---------- Material for this exercise ----------

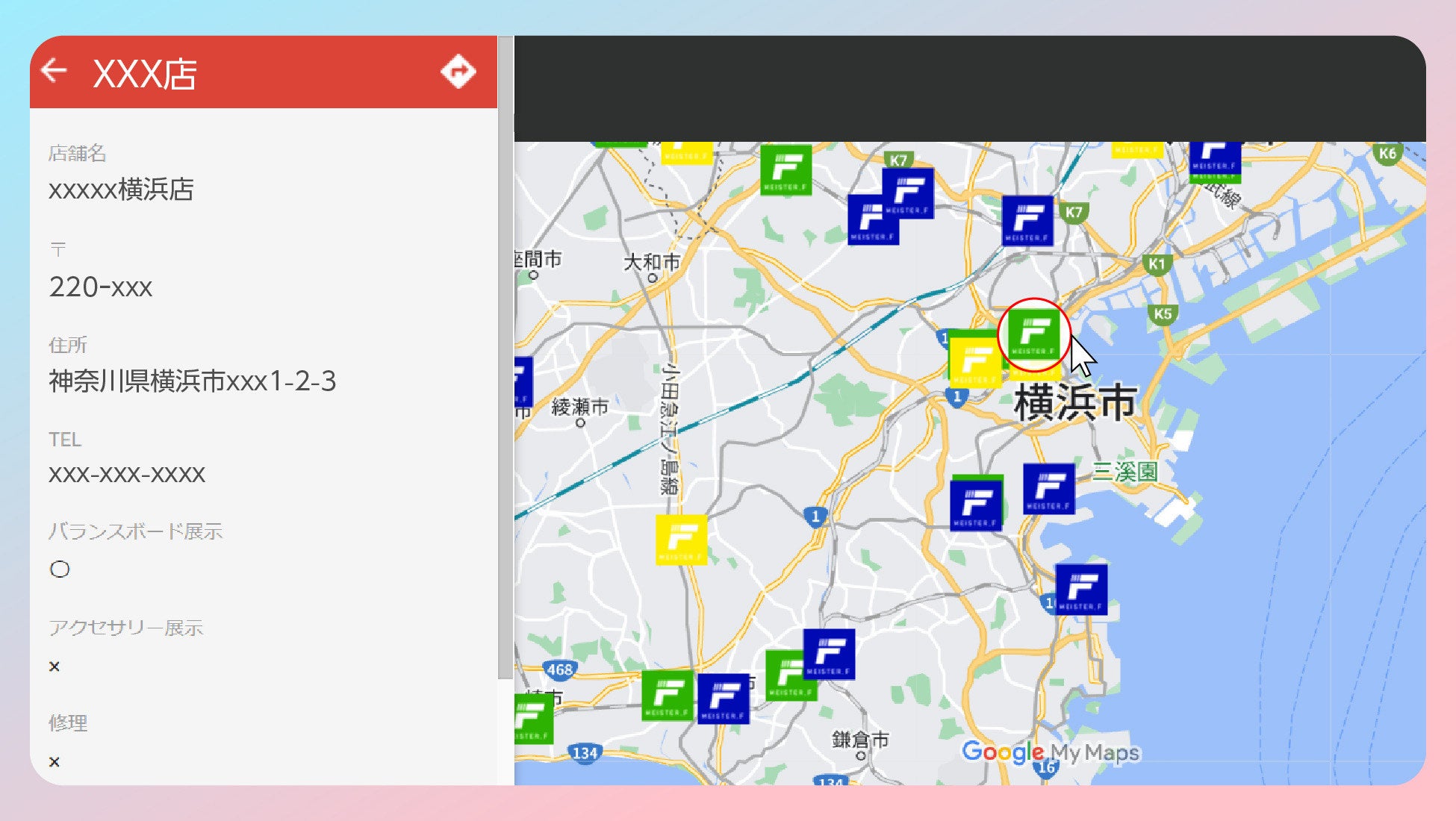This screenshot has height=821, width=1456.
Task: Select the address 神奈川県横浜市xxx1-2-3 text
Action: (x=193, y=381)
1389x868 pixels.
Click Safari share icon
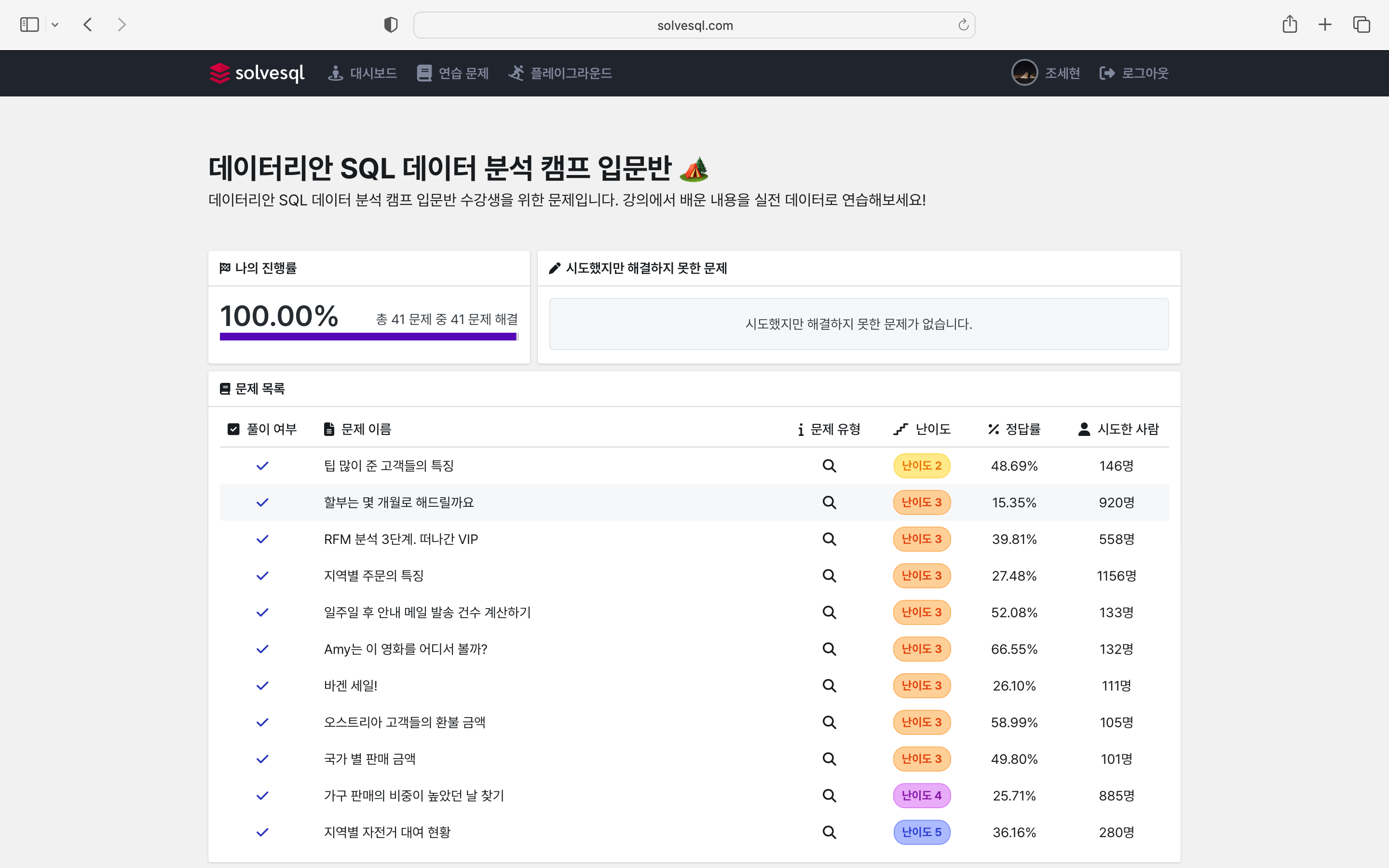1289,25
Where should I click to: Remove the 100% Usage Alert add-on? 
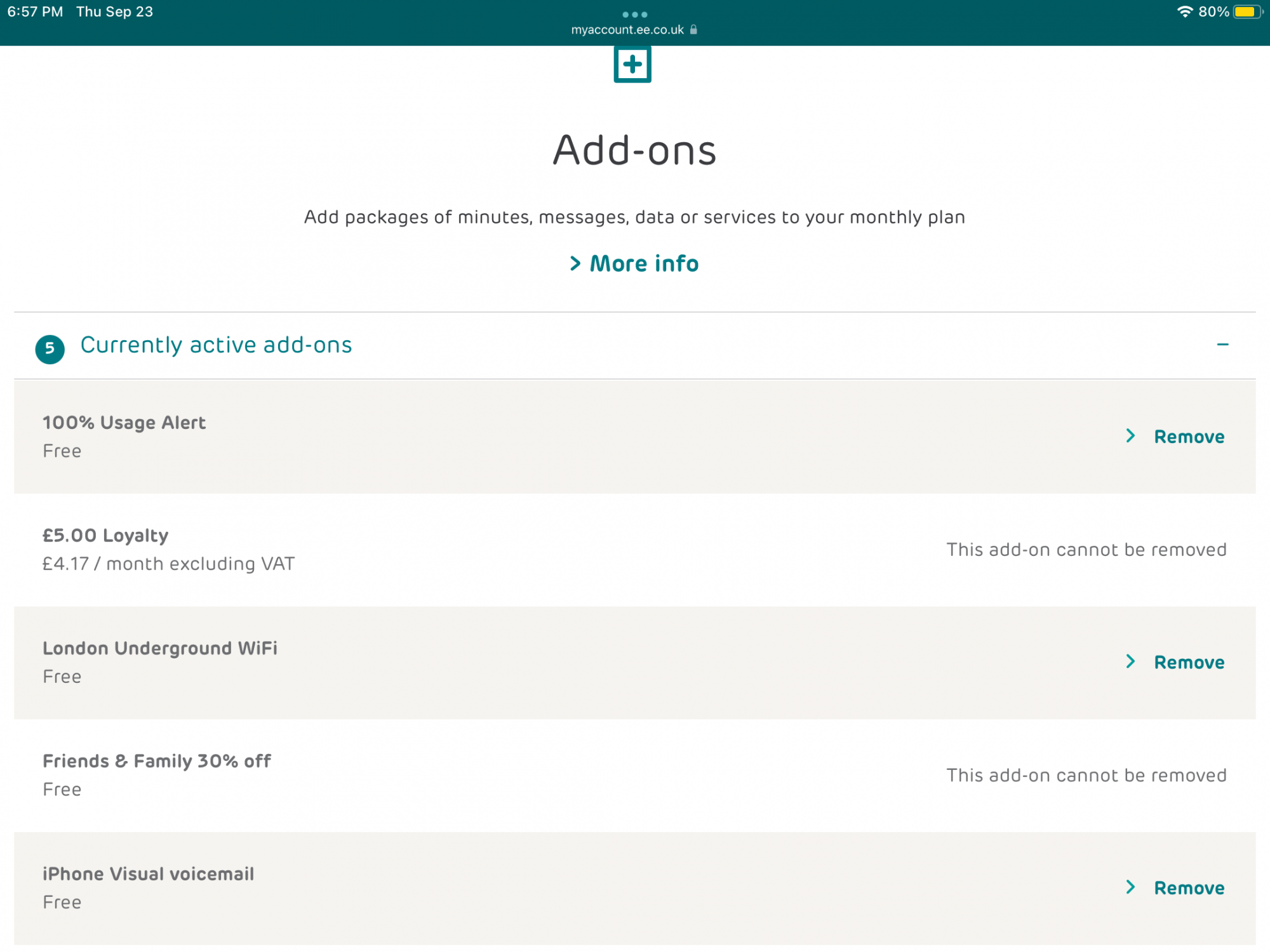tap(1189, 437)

----------

- [Task brief] Omit the pictures and please write out exactly the lines between the one containing "1389x868 pixels." and the last line of the entries, both included.

- [Answer for this exercise]
1389x868 pixels.
Click Safari share icon
1289,25
Where should I click to: Remove the 100% Usage Alert add-on? 
tap(1189, 437)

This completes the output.